Было шесть часов пополудни. Леди Гэрриет оставляла меня обедать, чтобы я мог после видеть иллюминацию церкви Св. Петра, но у меня не плошки и не шкалики были в голове. Я сказал, что дал слово Брюмьеру обедать с ним вместе, но он, по опрометчивости или с умыслом, выдал меня, ответив, что не брал с меня такого обещания. Во всяком случае я был очень недоволен его ответом и дал ему это почувствовать.
— Вы, право, чудак, — сказал он, отводя меня в сторону, когда я стал упрекать его за недостаток сообразительности, — вы недоверчивы, как итальянец, и таинственны, как любовник какой-нибудь принцессы. И все это для этой фраскатанской девчонки! Разве вы не могли предупредить меня, что хотите на ночь воротиться к ней, и я помог бы вам ускользнуть отсюда. Черт возьми, я хорошо понимаю, что неловко было бы намекнуть нашим англичанам о таком естественном деле, но к чему же скрываться от меня, как будто бы речь идет в самом деле о какой-нибудь принцессе?
Я был оскорблен, а должен был казаться равнодушным. Я должен был отрекаться от отношений с Даниеллой, а между тем мне очень хотелось поссориться с Брюмьером за тон, с каким он говорил о ней. По какому праву оскорблял он женщину, предмет моих желаний?

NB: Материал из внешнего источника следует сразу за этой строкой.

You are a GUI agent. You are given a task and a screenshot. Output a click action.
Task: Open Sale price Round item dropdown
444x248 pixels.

Какова бы ни была эта женщина, я чувствовал потребность и как будто обязанность защитить ее. Но уступить этой потребности значило бы обнаружить права, которых я еще не имел.
Гнев мой пал на Тарталью, который преследовал меня до моей комнаты, надоедая мне своей обычной песней о любви ко мне Медоры и об относительном ничтожестве фраскатанки, «этой пустой девчонки», которая не стоила такого «мосью», как я. К моему нетерпению примешивалась какая-то скрытая досада при унизительной мысли, что этот мерзавец, предмет первой любви Даниеллы, вероятно, употребил во зло ее доверчивость. Я чувствовал, что выхожу из себя и что он замечает мою смешную ревность.

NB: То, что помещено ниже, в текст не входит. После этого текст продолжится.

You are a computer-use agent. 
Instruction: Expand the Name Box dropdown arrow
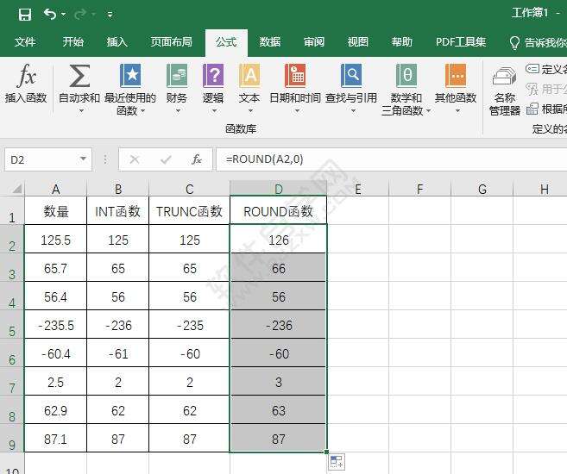84,159

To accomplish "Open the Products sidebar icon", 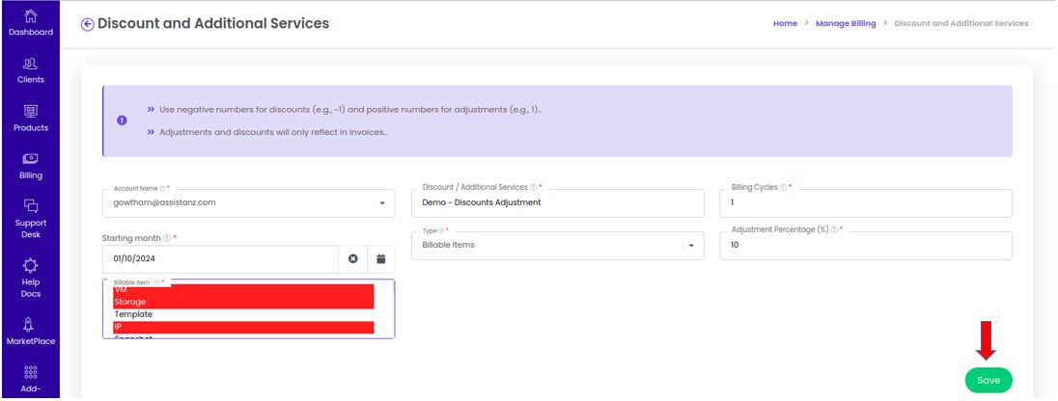I will click(30, 111).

— Полноте, полноте, «мосью», — сказал он мне, хватаясь за дверь, так что она очень кстати очутилась между ним и мною. — Кто вам мешает думать об этой девчонке? Тут нет еще большой беды, но чтобы это не мешало вам метить повыше. Вы понимаете, что я говорю вам это не из ревности, у меня, нет ничего с Даниеллой, я уж давно…

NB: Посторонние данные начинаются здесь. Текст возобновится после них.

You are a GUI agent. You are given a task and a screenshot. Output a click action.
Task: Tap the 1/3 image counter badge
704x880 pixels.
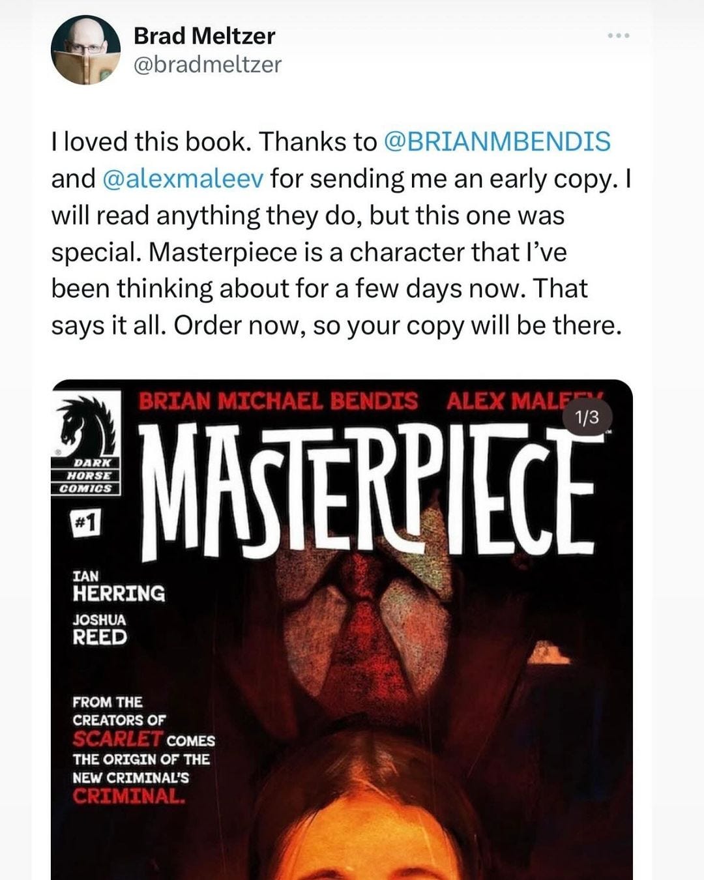click(x=587, y=418)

Он убежал, договорив дорогой свою фразу, которую стук хлопнувшей двери помешал мне дослышать.
Я остался в сильном волнении, чувствуя, что оно безрассудно, но я не мог преодолеть его.
— Боже мой, Боже мой, — говорил я сам себе, — неужели я влюблен до такой степени, и еще в кого? В прелестницу, быть может, последнего разряда! Может быть, они все правы, насмехаясь надо мной! Когда это водилось, чтобы человек моих лет краснел от того, что ему понравилась женщина, принадлежавшая сотне других? Почему не признаться простодушно, что я желаю ее, какова бы она ни была? Я знаю, что надобно уметь сдерживать животность таких вожделений и по долгу светского человека отложить до завтра свидание, о котором и мысль не должна зарождаться в присутствии честных женщин. Но зачем же, черт возьми, эта Медора, так безумно бросившаяся мне на шею, осмеливается мне говорить о моих чувственных побуждениях? Произнося имя Даниеллы, она явно говорит о них.
В этих мыслях я вышел из дворца, протолкался сквозь шумную толпу, собравшуюся вокруг увешанных флагами frittorie и подошел к церкви Св. Иоанна Латеранского, не подумав, на чем бы доехать до Фраскати, но решившись непременно быть там в тот же вечер, если б и пешком пришлось совершить это путешествие.
Я дошел, наконец, до ворот Св. Иоанна, припоминая себе, что там, за городскими воротами, у питейных домов, я видел наемных лошадей. Но когда, в восемь часов вечера, я стал спрашивать, кто возьмется довезти меня до Фраскати, вокруг меня раздался крик удивления, насмешки, почти негодования.